Harrington v. Inhabitants of Lincoln

Thomas, J.

1. The first exception cannot be sustained The presiding judge ruled that no offer of settlement, made by the *567plaintiff in a conversation had with the agents of the defendants, with a view to the adjustment of the controversy, was competent; but that statements of independent facts, made in the course of such conversation, might be admitted. The distinction is sound. The facts stated were capable of being proved by any competent evidence, including the admission of the plaintiff. The amount of a doctor’s bill, the cost of board during sickness, the loss of time by absence from the service of hia employer, were simple facts, capable of exact certainty—facts, the statement of which would not be modified by the occasion on which it was made, certainly not to the prejudice of the party making it.

The offer of compromise stands upon a very different ground. Peace is of such worth that a reasonable man may well be presumed to seek after it even at the cost of his strict right, and by an abatement from his just claim. The offer which a man makes to purchase it is to be taken, not as his judgment of what he should receive at the end of litigation, but what he is willing to receive and avoid it.

2. The evidence of the subsequent admission by the plaintiff of the offer of compromise which he had made was not competent. It was but one of the modes of proving a fact which, upon the soundest principles of public policy, cannot be proved at all. Such offers are not to be used to the prejudice of the party making them, in subsequent litigation upon the subject. If the plaintiff had made the offer of compromise in open town meeting, proof of it would have been excluded. His admission to his neighbor, upon his return from the meeting, that he had made it, is excluded for the same reason. It is not a particular mode of proof, which the law rejects, but the subject matter.

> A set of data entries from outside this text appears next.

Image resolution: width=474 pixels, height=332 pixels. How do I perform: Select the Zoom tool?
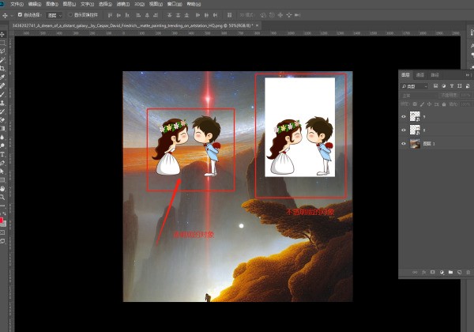[x=4, y=198]
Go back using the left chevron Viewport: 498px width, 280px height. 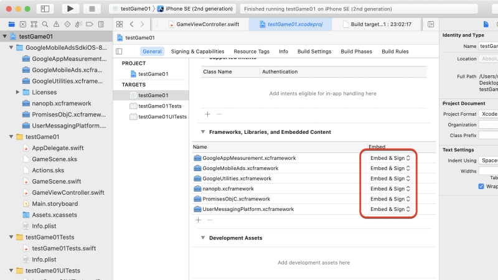coord(132,24)
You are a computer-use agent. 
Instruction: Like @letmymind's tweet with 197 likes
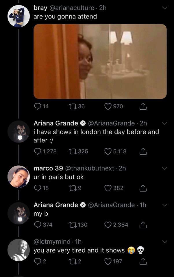pos(108,261)
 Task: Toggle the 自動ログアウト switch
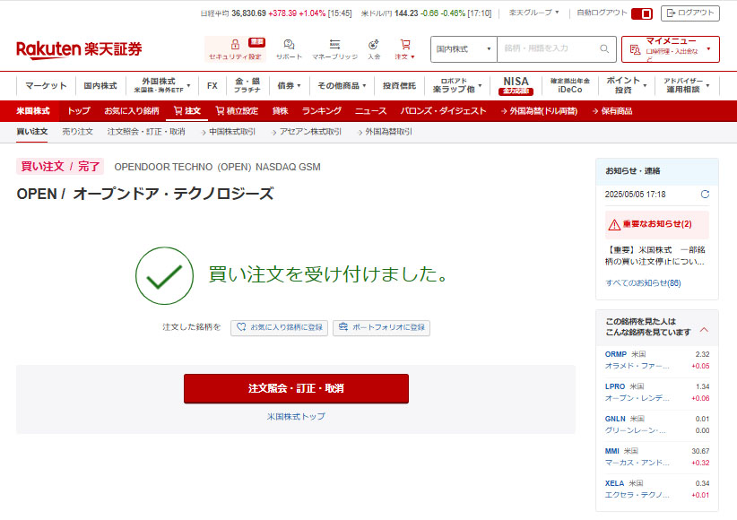642,13
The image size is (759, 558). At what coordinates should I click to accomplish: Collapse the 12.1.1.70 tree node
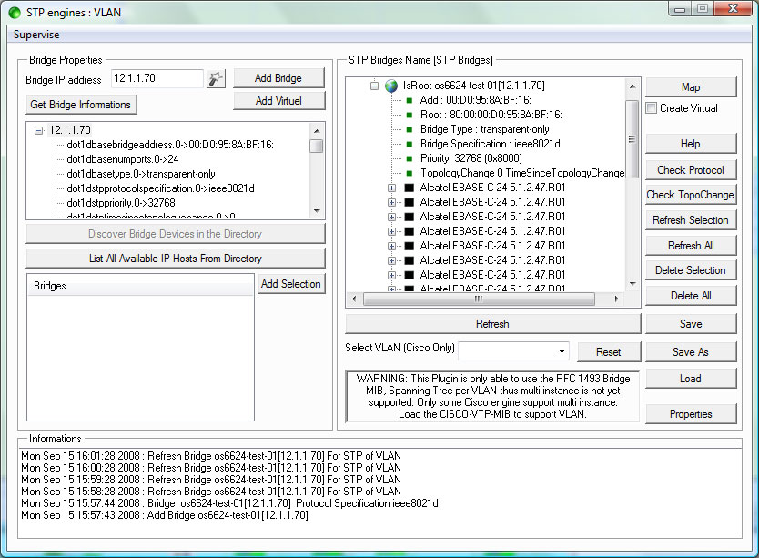coord(39,130)
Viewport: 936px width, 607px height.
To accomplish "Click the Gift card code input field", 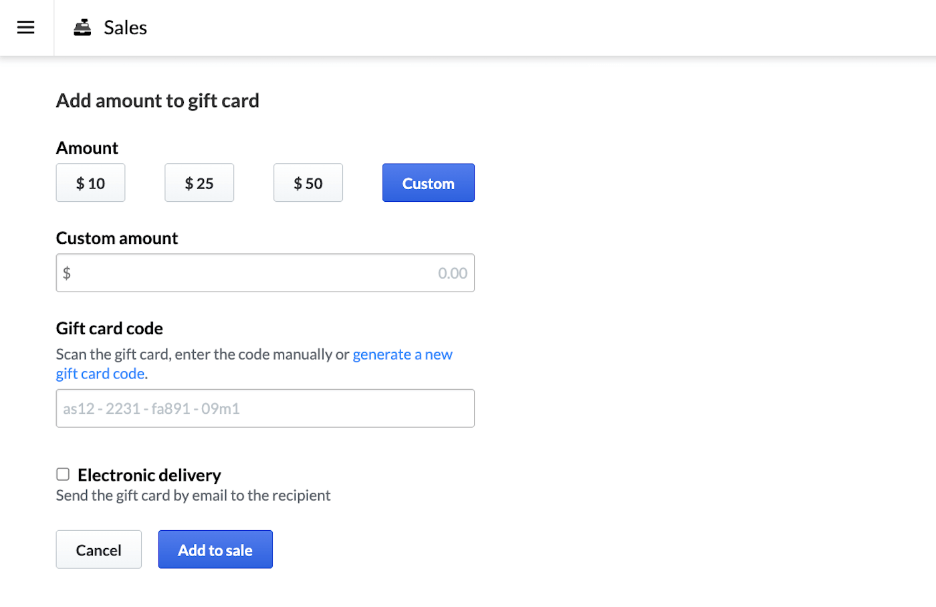I will click(x=265, y=408).
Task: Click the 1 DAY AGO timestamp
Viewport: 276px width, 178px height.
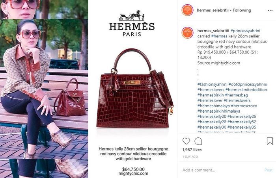Action: (190, 157)

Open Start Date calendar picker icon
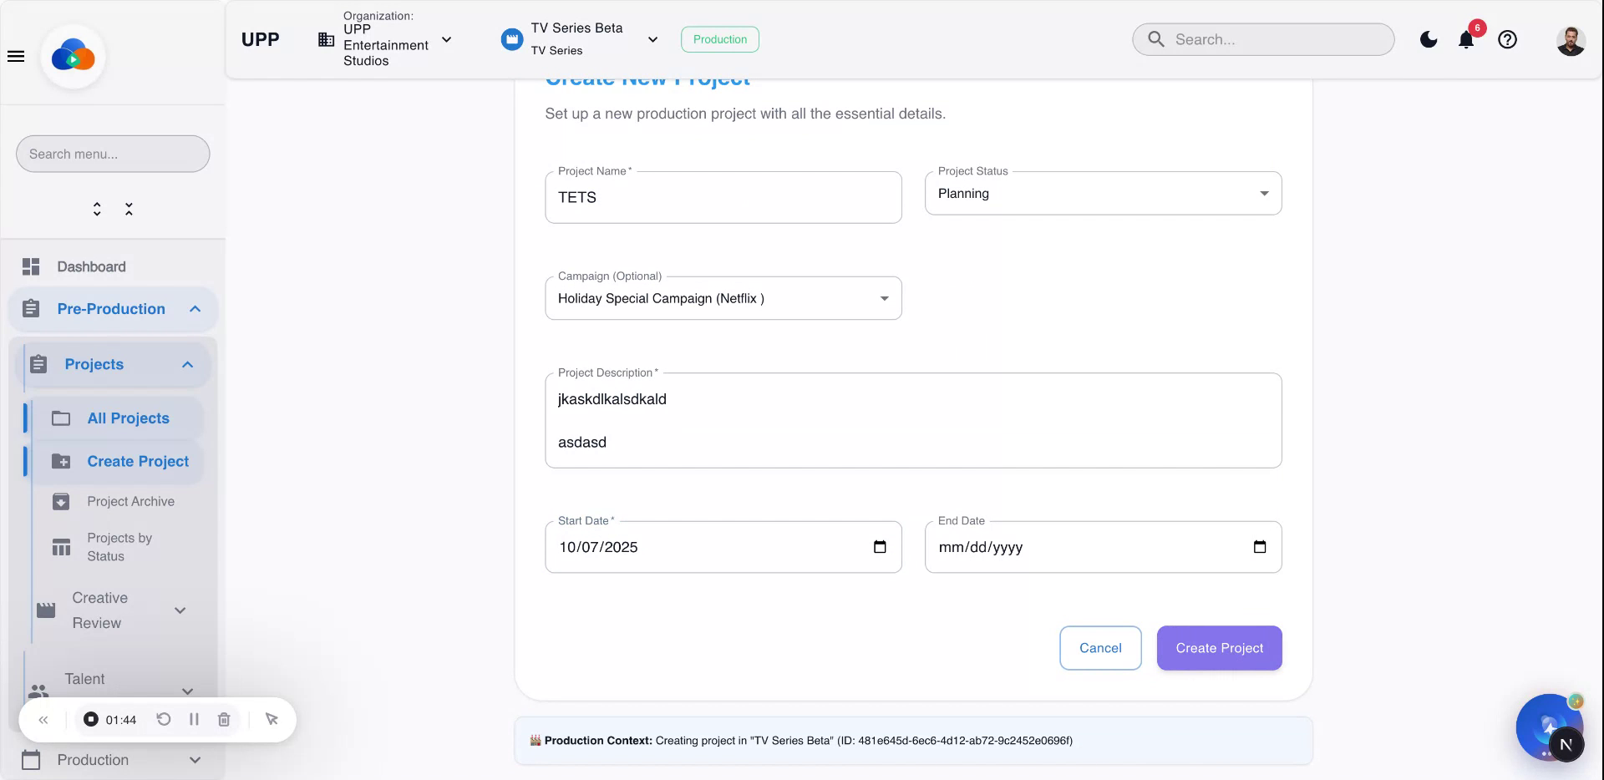pyautogui.click(x=880, y=547)
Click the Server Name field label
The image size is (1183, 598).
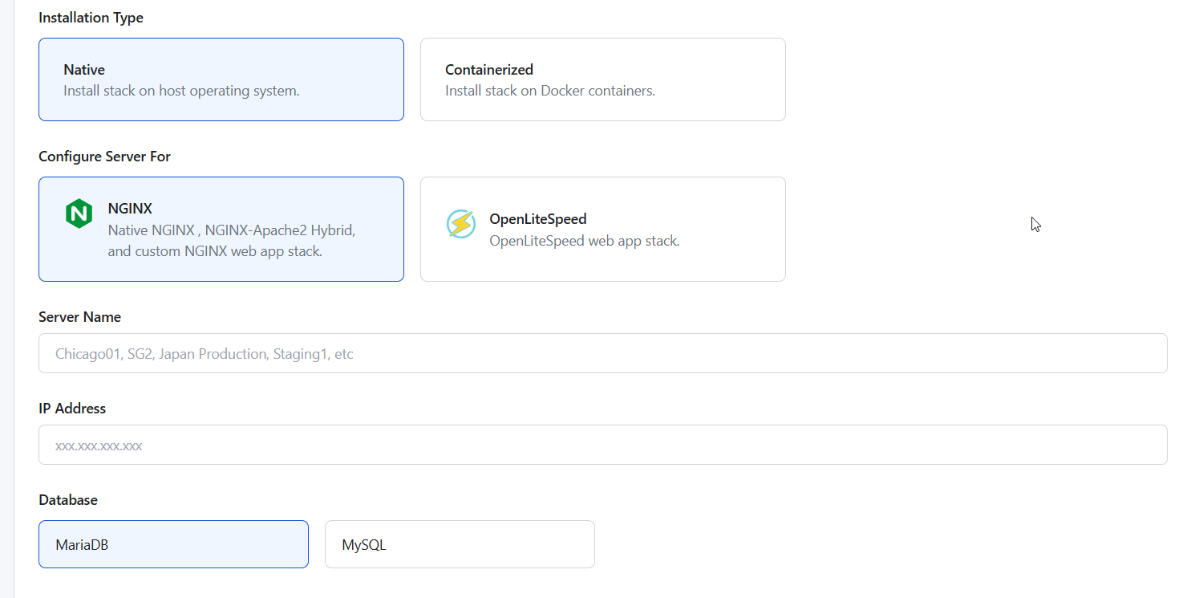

3. If the cross-examination of the witness Clogston showed that he had been charged with the commission of crime, it showed also that upon fair trial he had been fully acquitted. It left his character as it found it. We think, therefore, the evidence as to his reputation for truth and integrity should not have been admitted.

Had the effect of the cross-examination been otherwise, we *568are not prepared to say the reputation of the witness for truth would have been put in issue. The doctrine stated in the text books has but slight foundation of authority to rest upon, and as matter of reason will not bear a very careful probing. The case, however, does not render a decision of the point necessary.

New trial ordered.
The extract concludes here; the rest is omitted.